In the debates leading up to La Clusaz, there was some
discomfort with the notion of long-term, protracted
discourse going where it will.
In the run-up to La Clusaz, Dave Durling and I had
the idea of a debate on themes related to the four
tracks of the conference. Before we had a chance to
get things moving, Chris Rust launched a provocative
and spicy thread -- Alec Robertson and others took up
the torch, and things were under way. I decided to
follow their lead, and took on the challenge of a debate
focused around the issues Chris and Alec raised.
This developed in a serious and interesting manner over
a period of several weeks. Even so, not everyone was
interested.
While some participants and readers valued the debate,
others wanted to reserve DRS for short themes and
occasional notes. (The current level of interchange on
DRS seems to be one or two notes every few weeks.

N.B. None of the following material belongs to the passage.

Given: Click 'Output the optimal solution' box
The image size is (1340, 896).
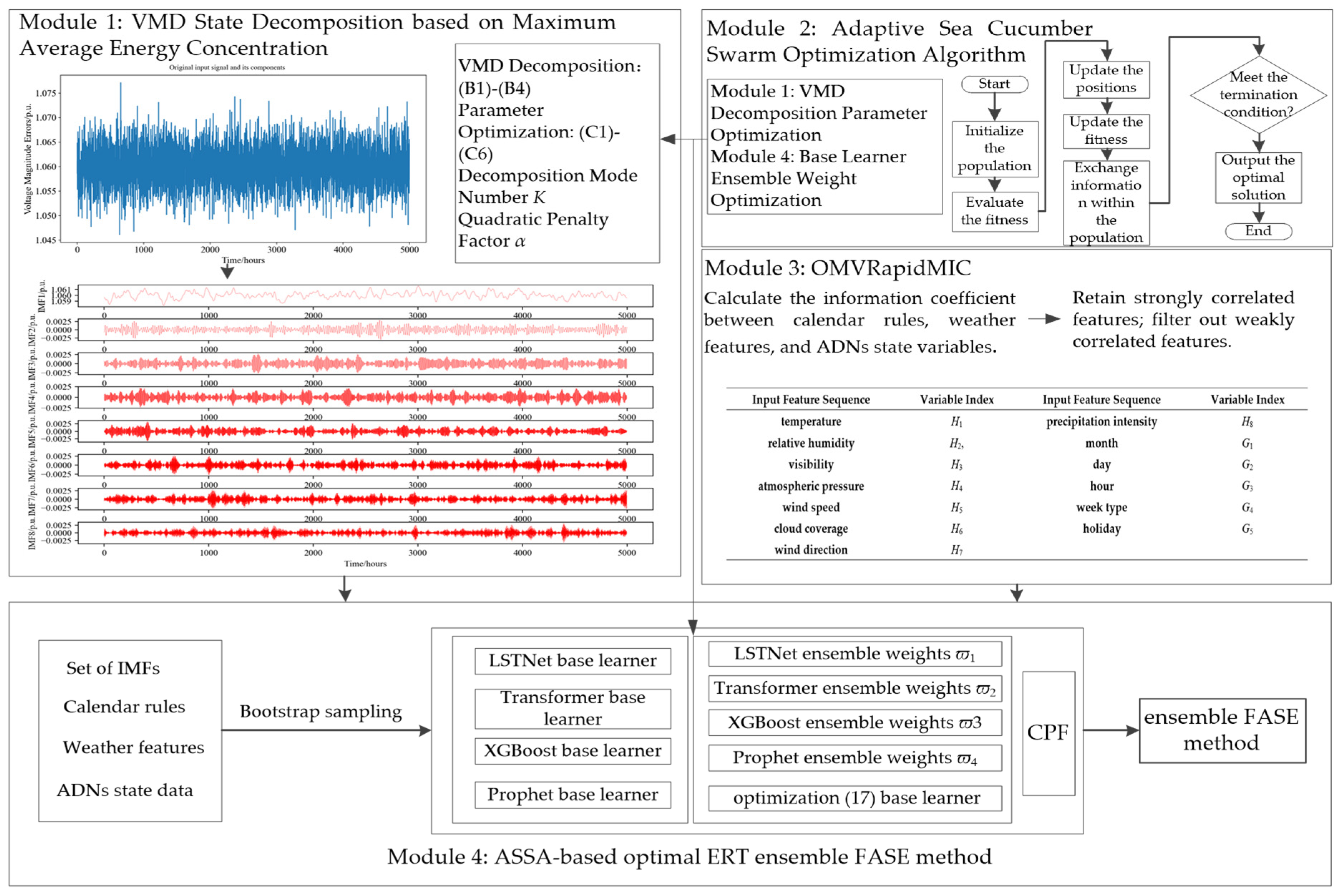Looking at the screenshot, I should click(1258, 177).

The debate saw 117, 132, and 64 messages in April,
May and June 2000. There were 20, 15, and 2 posts in
August, September abd October, figures much closer to
the earlier averages.) (In the same 3 months, Ph.D.-design
ran 93, 92, and 167 messages.)
During one of the cycles of complaint, it was suggested that
we should NOT engage in long threads or extended
debate. David and I decided together with Keith Russell
that the Ph.D.-Design list would be a fine place for deep
thinking and lengthy discourse. The list was quiet, it
offered a good open forum and it was up and running.
Most important, David and Keith are the listowners.

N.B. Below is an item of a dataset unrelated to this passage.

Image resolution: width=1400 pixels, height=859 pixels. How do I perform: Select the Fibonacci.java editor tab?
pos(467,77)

Everyone who comes here knows that this is the place
for wide-ranging, deep debate on design.
The issue is not that DRS can't be or shouldn't be such
a forum. The issue is that we invite a kind of discourse and a
style of discourse that was not welcome by every reader
on DRS.
It is true that Ph.D.-design began in response to the
doctoral education conference in Ohio, but it is NOT
now focused exclusively on doctoral education.
Rather, it is focused on the extended range of themes
revolving around design research at the doctoral level --
if you like, you can think of the list title as meaning
"Philosophies of Design," in the broadest sense of reflection
on a wide variety of issues.
Our ultimate plan is to restructure the list as a kind of
"philosophical transactions," delivered across multiple
threads in real time -- rendered public and immediately
accessible through the superb Mailbase archive.
So feel free to tell them -- every them you wish -- that
this thread is here. A note can, indeed, be posted on the
DRS list about the discussion on this list.
Mild vexation with failure to attend to the subject headers,
though, I am delighted by the quality and variety of discourse
here. Most important, everyone is free to grow it, add to it,
shift it, and if a thread works its way slowly through five
weeks of comments -- or through a 23-year cycle while
we work out an entirely new vocabulary of design
knowledge -- everyone knows it's OK here. No complaints.
Please DO NOT think of this as a list about doctoral education.
Think of this as a list where we can think together about the
kinds of ISSUES in design research and design practice that
form the basis of doctoral education and doctoral research.
Best regards,
Ken Friedman, Ph.D.
Associate Professor of Leadership and Strategic Design
Department of Knowledge Management
Norwegian School of Management
+47 22.98.50.00 Telephone
+47 22.98.51.11 Telefax
Home office:
+46 (46) 53.245 Telephone
+46 (46) 53.345 Telefax
email: [log in to unmask]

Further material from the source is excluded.